なかでも映画『ストーカー』は、ほとんど「みずびたし」の映画だった。


■ロシアの片田舎に巨大な隕石が落下したという政府発表があり、その周囲は危険な放射能が満ちているために周辺地域住民は強制退去させられ「ゾーン」と呼ばれる立ち入り禁止区域となった。

しかし、その「ゾーン」内には人間の一番切実な望みをかなえる「部屋」があるという噂があり、そこへ行きたいと願う作家と教授の2人を秘密裏に案内するのが、主人公の「ストーカー」の役目だった。

映画では「ゾーン」の外はモノクロ、ゾーン内に入るとカラーになるという仕掛けがあった。
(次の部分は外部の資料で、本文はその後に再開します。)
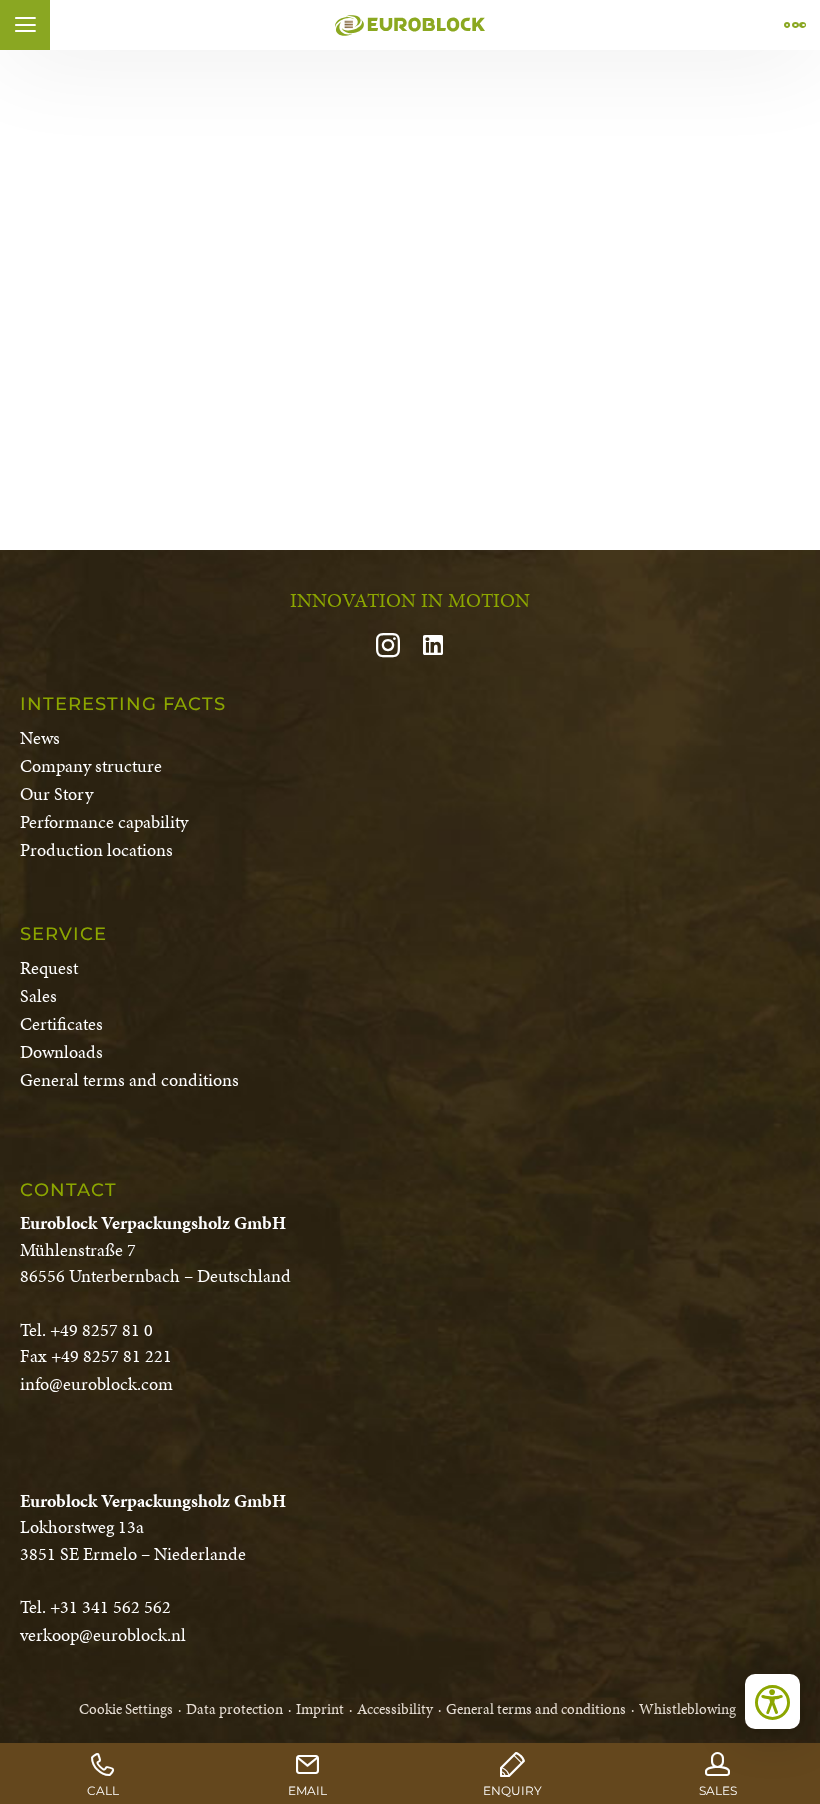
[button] (25, 25)
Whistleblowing (687, 1709)
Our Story (56, 793)
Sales (38, 995)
ゾーン内には「目に見えない」危険な区域がいっぱいあって、案内人のストーカーは「それ」を巧妙に回避しながらゴールの「部屋」へと向かう。


あの「部屋」へと至る彼らの行程は、福島第一原発の原子炉がメルトダウンし、放水を浴びながら、地下に汚染された水が何万トンと貯まった原子炉建屋の状況とまったく同じだ。ほんと怖ろしいほどに。どちらも徹底的に「みずびたし」じゃないか。


■もしかすると、タルコフスキーには「今回の事態が」目に見えていたのではないのか?

ほんと、そう思いたくなるほど「リアル」な映像が「この映画」には充ち満ちている。